Extracted data: Begin

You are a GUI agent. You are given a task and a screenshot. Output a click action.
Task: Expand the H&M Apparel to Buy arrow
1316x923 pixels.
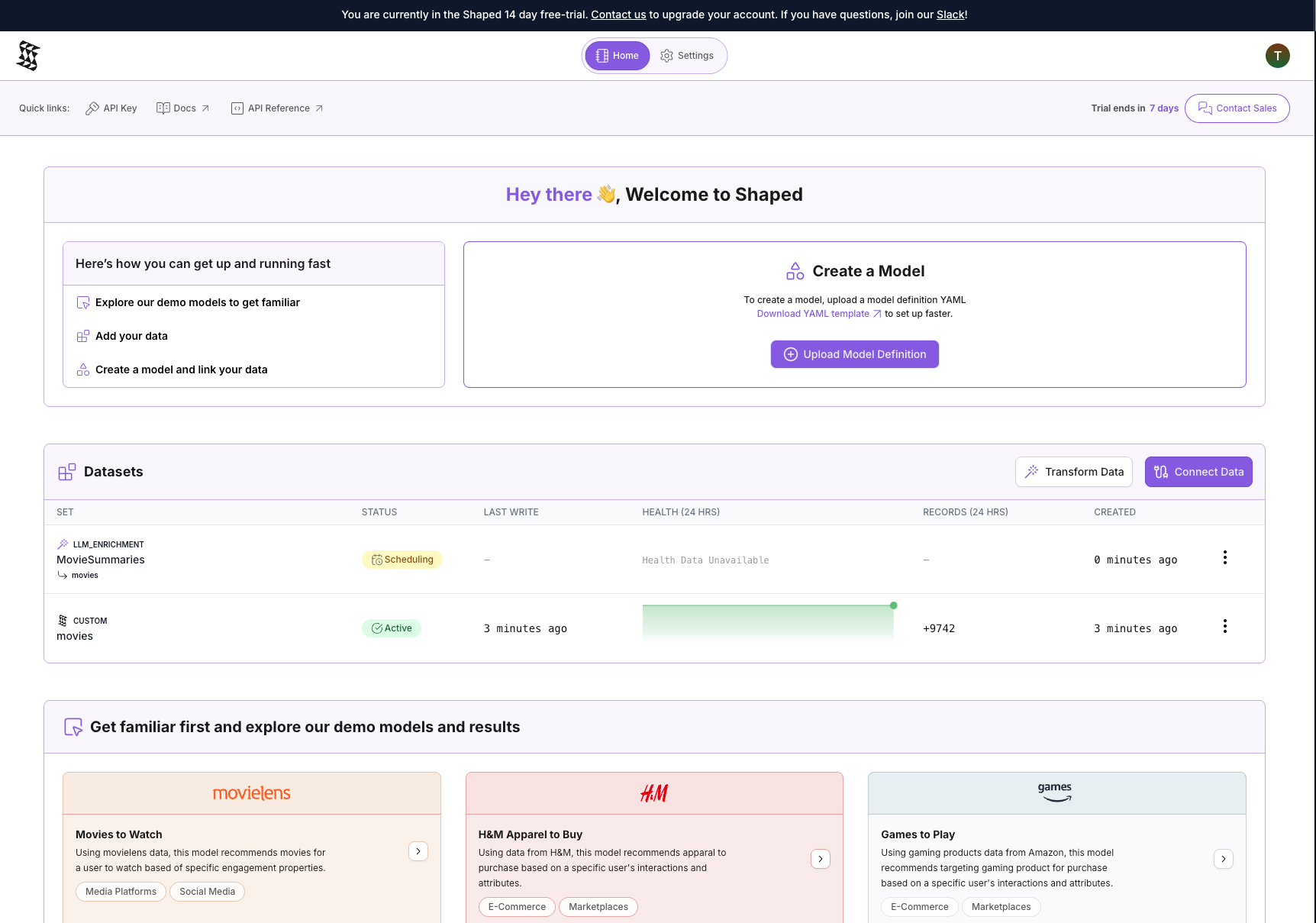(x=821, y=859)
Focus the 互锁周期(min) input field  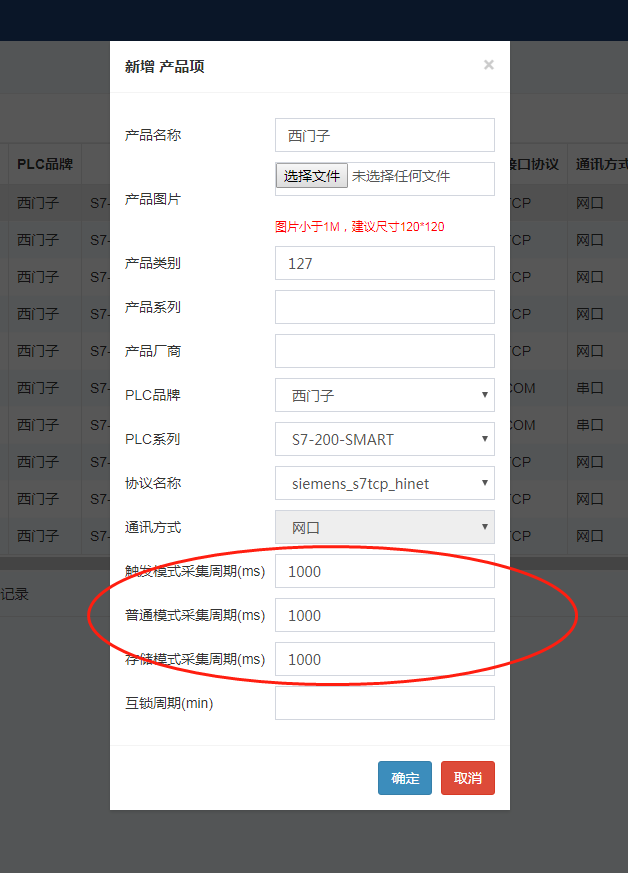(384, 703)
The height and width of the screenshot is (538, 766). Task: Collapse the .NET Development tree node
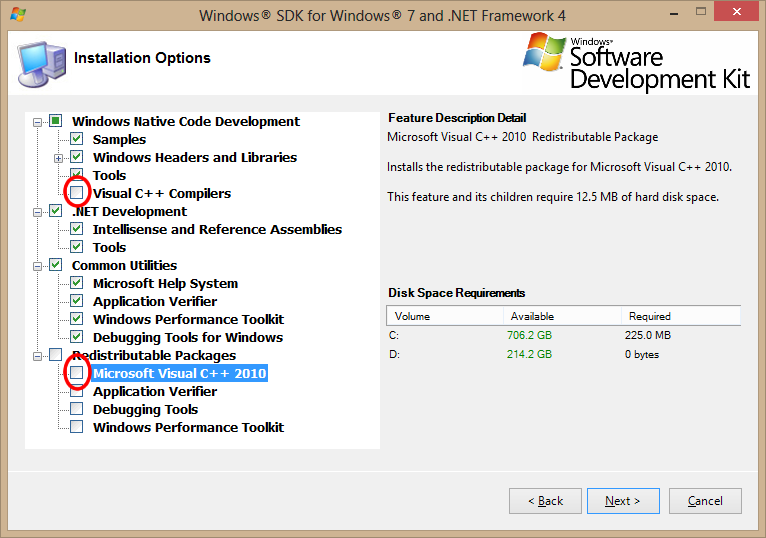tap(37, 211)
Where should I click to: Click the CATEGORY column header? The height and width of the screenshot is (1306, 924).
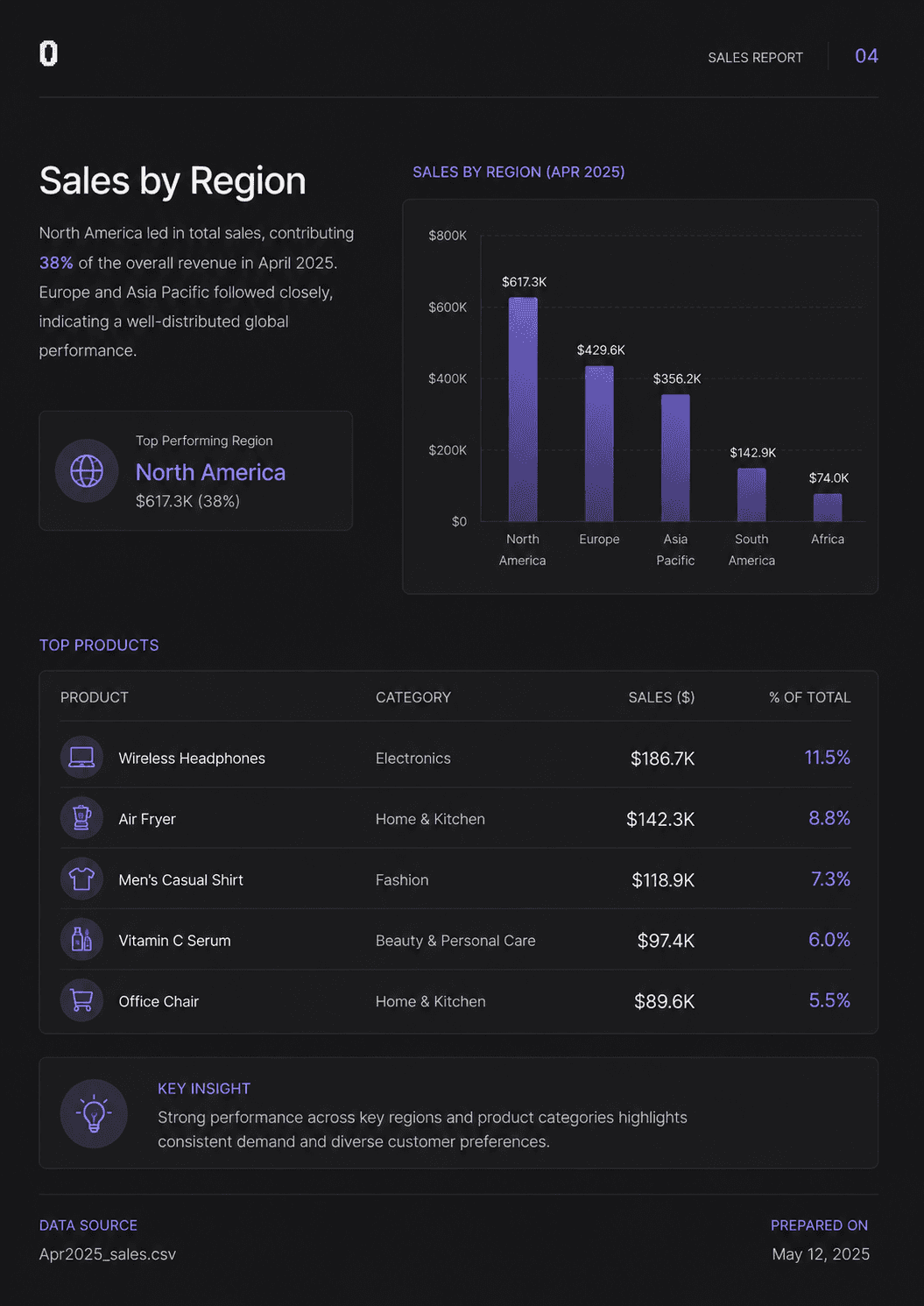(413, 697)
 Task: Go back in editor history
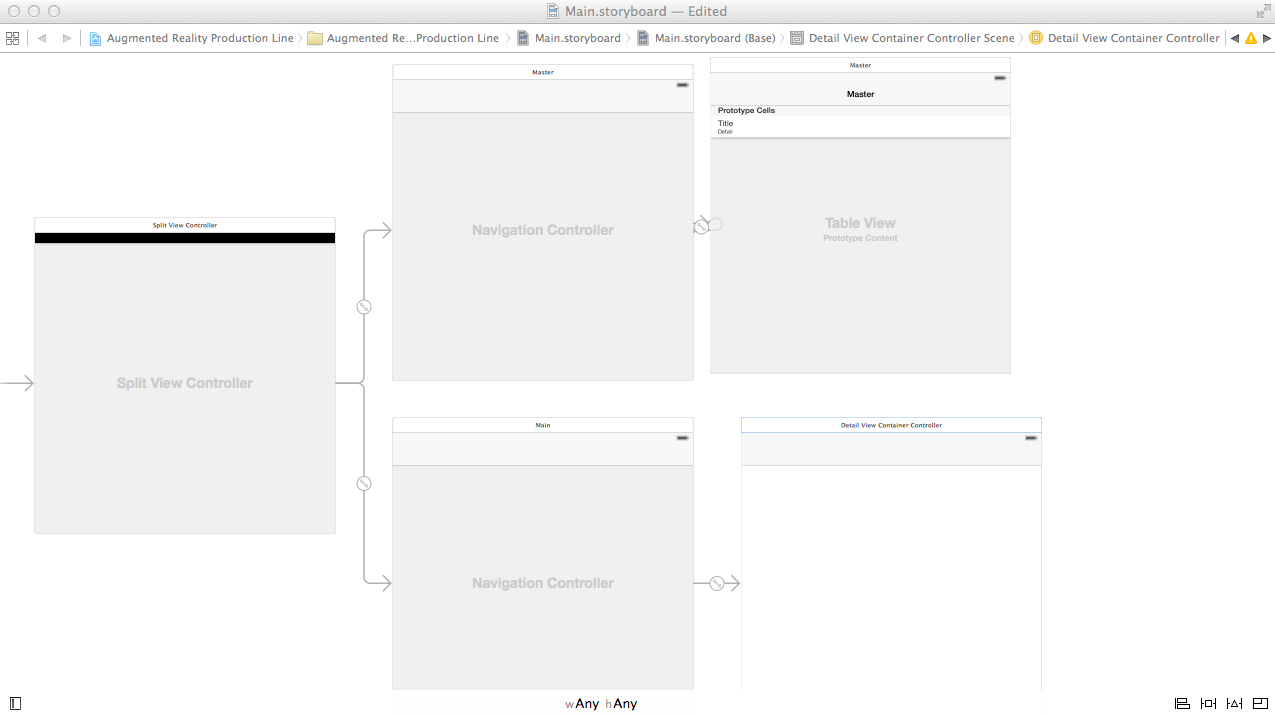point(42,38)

Extracted data: End
Extracted data: Begin

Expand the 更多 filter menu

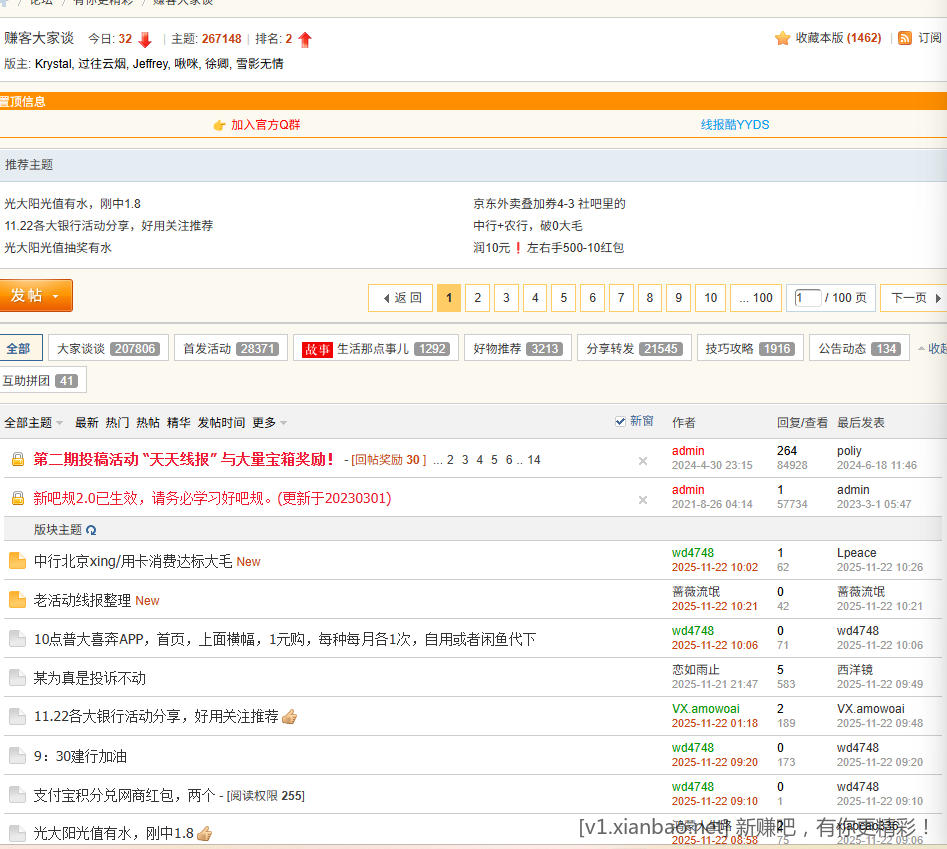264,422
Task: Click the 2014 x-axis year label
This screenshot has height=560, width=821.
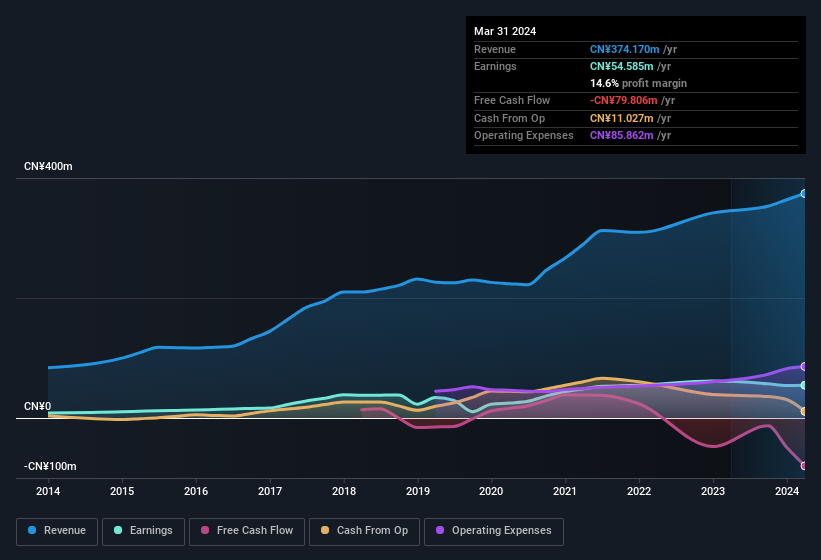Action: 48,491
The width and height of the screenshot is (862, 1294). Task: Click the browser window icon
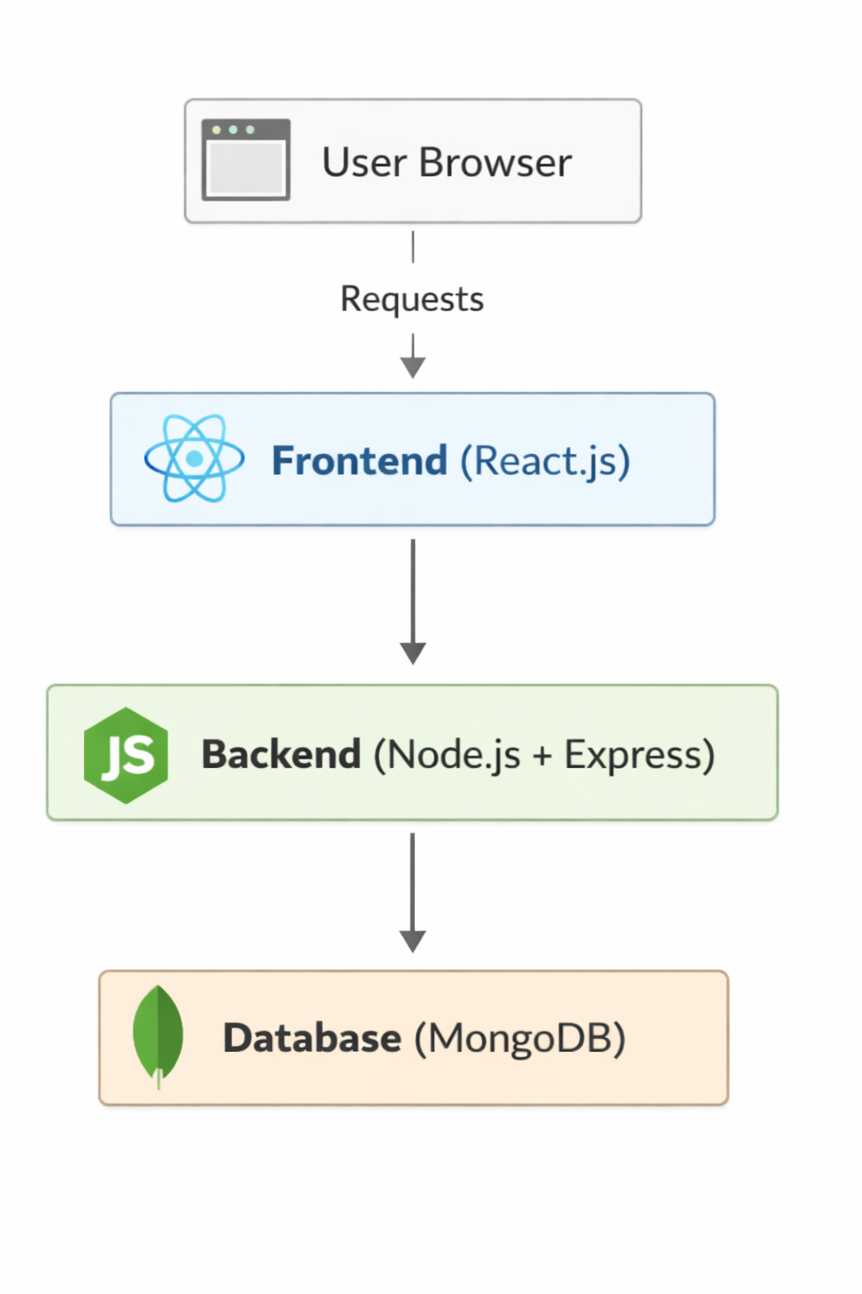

Extracted data: End
Extracted data: Begin

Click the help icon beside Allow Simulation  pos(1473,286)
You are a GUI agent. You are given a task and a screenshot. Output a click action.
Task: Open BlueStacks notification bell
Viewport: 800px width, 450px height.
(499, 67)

Extracted data: End

Check each line of the entries for the string "icon". Copy the lines that have it.

The width and height of the screenshot is (862, 1294). Task: Click the browser window icon
Click the help icon beside Allow Simulation  pos(1473,286)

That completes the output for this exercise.